Minimum investment: Lump sum £20,000

Minimum-maximum age: 55-84

Minimum term: Three years

Minimum-maximum income: No minimum-subject to GAD limits

Income frequency: Monthly, quarterly, every four months, half-yearly or yearly

Options: Dependant’s benefits, freedom clause enabling access to pension fund before the end of the term if policyholder becomes ill and qualifies for enhanced terms on a lifetime annuity or if a dependent dies within the term, value protection providing initial investment less any income upon death of policyholder and any dependents, guaranteed period option to ensure the current value of future payments for a period of one month to 20 years, which are paid out as lump sum on death, level or increasing income

Charges: Implicit

Commission:  Initial 3% to 6% depending on length of product term

Tel: 0845 370 6040

MetLife’s freedom income plan is a fixed-term annuity that gives clients the flexibility to transfer to another retirement product before the end of their selected term if they become ill and qualify for enhanced terms on a lifetime annuity, or if the dependant attached to the plan dies.
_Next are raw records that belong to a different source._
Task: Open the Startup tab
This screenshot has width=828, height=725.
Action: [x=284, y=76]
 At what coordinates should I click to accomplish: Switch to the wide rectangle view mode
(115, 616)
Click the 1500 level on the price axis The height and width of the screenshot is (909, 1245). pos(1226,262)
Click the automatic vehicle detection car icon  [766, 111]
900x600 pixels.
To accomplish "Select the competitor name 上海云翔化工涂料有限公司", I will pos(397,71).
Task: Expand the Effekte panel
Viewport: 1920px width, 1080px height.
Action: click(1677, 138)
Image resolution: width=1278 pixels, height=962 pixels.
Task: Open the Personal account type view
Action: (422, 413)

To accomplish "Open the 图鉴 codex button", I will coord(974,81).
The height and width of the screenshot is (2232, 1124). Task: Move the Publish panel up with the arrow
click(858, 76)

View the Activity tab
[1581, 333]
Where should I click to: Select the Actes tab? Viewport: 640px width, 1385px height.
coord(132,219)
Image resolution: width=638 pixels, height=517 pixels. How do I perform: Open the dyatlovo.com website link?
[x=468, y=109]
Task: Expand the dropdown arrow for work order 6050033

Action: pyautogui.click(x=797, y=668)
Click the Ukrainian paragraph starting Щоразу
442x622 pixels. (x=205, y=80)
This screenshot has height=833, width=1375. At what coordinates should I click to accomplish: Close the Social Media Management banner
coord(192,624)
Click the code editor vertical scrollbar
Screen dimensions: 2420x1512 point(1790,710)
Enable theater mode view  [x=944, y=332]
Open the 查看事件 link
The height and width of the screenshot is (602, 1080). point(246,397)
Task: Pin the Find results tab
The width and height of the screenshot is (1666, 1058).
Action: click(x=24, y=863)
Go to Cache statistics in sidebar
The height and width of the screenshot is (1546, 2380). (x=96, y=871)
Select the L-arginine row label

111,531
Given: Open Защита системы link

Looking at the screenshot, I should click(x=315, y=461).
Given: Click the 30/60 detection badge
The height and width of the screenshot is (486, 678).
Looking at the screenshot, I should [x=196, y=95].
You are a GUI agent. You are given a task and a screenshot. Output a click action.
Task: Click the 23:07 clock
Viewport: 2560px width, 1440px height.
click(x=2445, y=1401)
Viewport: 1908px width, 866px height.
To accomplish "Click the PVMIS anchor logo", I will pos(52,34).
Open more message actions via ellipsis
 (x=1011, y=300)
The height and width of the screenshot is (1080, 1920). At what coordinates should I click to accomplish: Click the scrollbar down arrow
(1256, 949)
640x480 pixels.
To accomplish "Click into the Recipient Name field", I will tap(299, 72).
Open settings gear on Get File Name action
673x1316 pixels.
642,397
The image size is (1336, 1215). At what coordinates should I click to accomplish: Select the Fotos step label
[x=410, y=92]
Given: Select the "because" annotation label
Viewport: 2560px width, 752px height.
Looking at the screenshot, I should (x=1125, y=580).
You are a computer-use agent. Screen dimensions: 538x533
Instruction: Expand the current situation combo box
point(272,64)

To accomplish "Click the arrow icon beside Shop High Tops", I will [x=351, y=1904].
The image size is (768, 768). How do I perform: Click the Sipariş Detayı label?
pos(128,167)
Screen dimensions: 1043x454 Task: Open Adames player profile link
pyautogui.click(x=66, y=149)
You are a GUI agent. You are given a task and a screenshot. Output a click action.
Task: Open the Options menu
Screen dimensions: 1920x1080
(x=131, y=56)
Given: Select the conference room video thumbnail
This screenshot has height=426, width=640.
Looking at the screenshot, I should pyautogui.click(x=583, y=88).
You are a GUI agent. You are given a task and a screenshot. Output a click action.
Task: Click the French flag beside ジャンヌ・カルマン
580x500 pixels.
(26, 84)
The company says that unlike general drawdown, it provides no investment performance risk and allows clients to reassess their income requirements for their later retirement years.

Discussing the fixed-term annuity market in general, Informed Choice managing director Martin Bamford says:  “Fixed-term annuities are still a relatively new concept in the UK market and this type of product has failed so far to gain traction with advisers or investors. 

“The combination of known income for a fixed term with a guaranteed amount on maturity should appeal to some investors who don’t want to buy a conventional annuity with rates so low and who don’t want the inherent risks associated with unsecured pension.”

Bamford feels that the freedom clause feature, which allows investors to cancel the plan early if they qualify for enhanced annuity rates or their dependent dies, adds a useful degree of flexibility to the plan. However, he is not a big fan of fixed-term annuities, which he describes as half-way products. “In my experience clients prefer the lifetime certainty of a conventional annuity or the investment control associated with unsecured pension,” he says.

Bamford also believes it is potentially dangerous to use the term ’guaranteed’ with any financial product, as the strength of guarantees will always depend on the strength of the provider. “Advisers need to take particular care recommending this type of plan to cautious investors.  It is often difficult to conduct the necessary level of due diligence in order to fully understand the associated risks of opaque third-way products,” he says.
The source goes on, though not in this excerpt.